A young lady in Ohio, who recently graduated from a music school, has originated a novel and profitable method of selling sheet music. Realizing from her own experience that the surest way to cause anyone to want a particular piece of music is to let them hear it properly played, so she arranged with a leading music dealer to allow her a rather liberal commission on all sales she might make.

She then selects a number of the best pieces, and ringing the bell at the first house she approaches, and asks if there is a piano or an organ in the house. If the answer is yes, she asks if she may come in and play a piece of music. In most cases permission is freely given, and seating herself at the instrument proceeds to play two or three of the selections. She has chosen so well, and plays so beautifully, that in nearly every house where she is accorded the privilege of playing, she sells from one to half a dozen or more of the sheets, and goes on to the next house.

She has often made as high as $50 a week by employing this plan.

PLAN No. 45. SUPPLYING CLEAN TOWELS

Here is a plan which is good for a town where there are a large number of offices. A young woman who lived in a town of this kind made it pay.

She visited the various offices in the place and contracted to furnish each one with a clean, fresh towel every day for $1.50 a month, or two towels per day for $2.50 a month, two deliveries to be made each week. She secured contracts enough to bring in $47.00 a month.

She then bought $25.00 worth of good towels, hired a colored woman to come twice a week to wash and iron the towels, and paid a little boy to deliver the fresh towels and collect the soiled ones.

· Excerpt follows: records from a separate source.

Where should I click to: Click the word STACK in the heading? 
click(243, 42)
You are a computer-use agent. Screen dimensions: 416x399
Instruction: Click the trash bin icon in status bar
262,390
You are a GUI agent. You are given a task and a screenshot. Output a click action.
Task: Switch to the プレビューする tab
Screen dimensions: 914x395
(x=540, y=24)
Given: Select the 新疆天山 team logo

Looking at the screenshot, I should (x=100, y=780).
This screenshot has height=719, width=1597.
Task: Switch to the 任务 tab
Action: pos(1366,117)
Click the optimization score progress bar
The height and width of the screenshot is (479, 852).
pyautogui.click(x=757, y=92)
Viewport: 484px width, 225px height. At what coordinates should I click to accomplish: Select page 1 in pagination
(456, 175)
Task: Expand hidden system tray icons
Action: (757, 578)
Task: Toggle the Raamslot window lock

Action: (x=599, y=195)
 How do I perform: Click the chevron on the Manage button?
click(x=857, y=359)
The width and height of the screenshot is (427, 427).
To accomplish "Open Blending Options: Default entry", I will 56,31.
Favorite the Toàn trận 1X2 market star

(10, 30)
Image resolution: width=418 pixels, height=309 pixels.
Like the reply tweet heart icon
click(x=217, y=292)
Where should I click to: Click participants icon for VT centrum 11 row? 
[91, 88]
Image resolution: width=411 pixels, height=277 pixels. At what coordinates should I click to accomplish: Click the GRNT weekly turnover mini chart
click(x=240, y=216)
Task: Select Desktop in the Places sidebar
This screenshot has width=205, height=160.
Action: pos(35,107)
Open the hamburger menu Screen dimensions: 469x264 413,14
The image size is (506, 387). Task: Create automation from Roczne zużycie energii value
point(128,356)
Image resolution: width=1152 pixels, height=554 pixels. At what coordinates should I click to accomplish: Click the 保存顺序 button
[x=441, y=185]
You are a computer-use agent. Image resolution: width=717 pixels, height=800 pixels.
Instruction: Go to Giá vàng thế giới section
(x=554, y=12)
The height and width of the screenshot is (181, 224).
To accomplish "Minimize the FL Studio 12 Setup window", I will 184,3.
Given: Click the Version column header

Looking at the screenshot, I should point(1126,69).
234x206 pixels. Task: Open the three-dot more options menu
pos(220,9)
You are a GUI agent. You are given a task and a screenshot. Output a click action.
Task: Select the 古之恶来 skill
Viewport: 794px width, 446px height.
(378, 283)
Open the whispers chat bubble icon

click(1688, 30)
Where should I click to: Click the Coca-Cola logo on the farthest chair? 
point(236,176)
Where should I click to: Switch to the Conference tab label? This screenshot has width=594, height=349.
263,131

The service proved satisfactory, and, although the enterprise netted the young lady only a little over $30 per month, she found it sufficient to support herself and her invalid mother, as they owned their home and were economical in their expenditures. It left the young lady with her entire time at her own disposal to be devoted to other work.

Plan No. 46. Baby’s First Picture

PLAN No. 46. TAKING CHILDREN’S PICTURES

Getting the children interested, and working on your side of a proposition, is the surest way to reach the pocketbooks of the parents. An Iowa man, who was out of work and money, evolved a plan that worked so well that he has been at it ever since.

He owned a good camera, and understood how to use it, and having tried soliciting orders from house to house, without success, he hit upon the plan of borrowing a team of goats and a small cart from a boy friend, and started out.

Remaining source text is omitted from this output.